##### TASK INPUT

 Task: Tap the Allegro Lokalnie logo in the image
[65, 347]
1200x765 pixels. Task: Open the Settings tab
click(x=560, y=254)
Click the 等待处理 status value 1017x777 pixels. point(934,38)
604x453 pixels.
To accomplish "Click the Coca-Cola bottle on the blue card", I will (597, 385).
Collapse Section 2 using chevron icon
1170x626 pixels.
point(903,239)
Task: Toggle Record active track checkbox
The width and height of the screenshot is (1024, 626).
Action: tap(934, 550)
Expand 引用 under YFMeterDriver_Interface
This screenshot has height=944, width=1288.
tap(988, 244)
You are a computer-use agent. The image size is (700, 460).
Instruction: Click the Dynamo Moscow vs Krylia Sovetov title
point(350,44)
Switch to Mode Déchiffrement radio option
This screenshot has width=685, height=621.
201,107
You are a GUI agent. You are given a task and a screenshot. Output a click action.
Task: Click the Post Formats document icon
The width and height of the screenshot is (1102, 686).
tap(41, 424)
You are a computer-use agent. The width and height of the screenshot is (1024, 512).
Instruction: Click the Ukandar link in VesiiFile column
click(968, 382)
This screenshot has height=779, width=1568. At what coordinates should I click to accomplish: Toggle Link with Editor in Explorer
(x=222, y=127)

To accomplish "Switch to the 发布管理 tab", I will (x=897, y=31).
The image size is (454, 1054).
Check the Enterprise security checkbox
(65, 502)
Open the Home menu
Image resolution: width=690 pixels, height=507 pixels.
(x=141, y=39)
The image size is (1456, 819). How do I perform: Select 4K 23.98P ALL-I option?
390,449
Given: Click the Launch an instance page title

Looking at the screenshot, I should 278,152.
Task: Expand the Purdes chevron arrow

##########

▸ ASSIGNMENT:
Each entry needs to be given again exactly as it stands.

▸ TASK OUTPUT:
 Task: Tap the Allegro Lokalnie logo in the image
[65, 347]
1200x765 pixels. Task: Open the Settings tab
click(x=560, y=254)
Click the 等待处理 status value 1017x777 pixels. point(934,38)
604x453 pixels.
To accomplish "Click the Coca-Cola bottle on the blue card", I will (597, 385).
Collapse Section 2 using chevron icon
1170x626 pixels.
point(903,239)
Task: Toggle Record active track checkbox
The width and height of the screenshot is (1024, 626).
Action: tap(934, 550)
Expand 引用 under YFMeterDriver_Interface
This screenshot has height=944, width=1288.
tap(988, 244)
You are a computer-use agent. The image size is (700, 460).
Instruction: Click the Dynamo Moscow vs Krylia Sovetov title
point(350,44)
Switch to Mode Déchiffrement radio option
This screenshot has width=685, height=621.
201,107
You are a GUI agent. You are given a task and a screenshot. Output a click action.
Task: Click the Post Formats document icon
The width and height of the screenshot is (1102, 686).
tap(41, 424)
You are a computer-use agent. The width and height of the screenshot is (1024, 512).
Instruction: Click the Ukandar link in VesiiFile column
click(968, 382)
This screenshot has height=779, width=1568. At what coordinates should I click to accomplish: Toggle Link with Editor in Explorer
(x=222, y=127)

To accomplish "Switch to the 发布管理 tab", I will (x=897, y=31).
The image size is (454, 1054).
Check the Enterprise security checkbox
(65, 502)
Open the Home menu
Image resolution: width=690 pixels, height=507 pixels.
(x=141, y=39)
The image size is (1456, 819). How do I perform: Select 4K 23.98P ALL-I option?
390,449
Given: Click the Launch an instance page title

Looking at the screenshot, I should 278,152.
Task: Expand the Purdes chevron arrow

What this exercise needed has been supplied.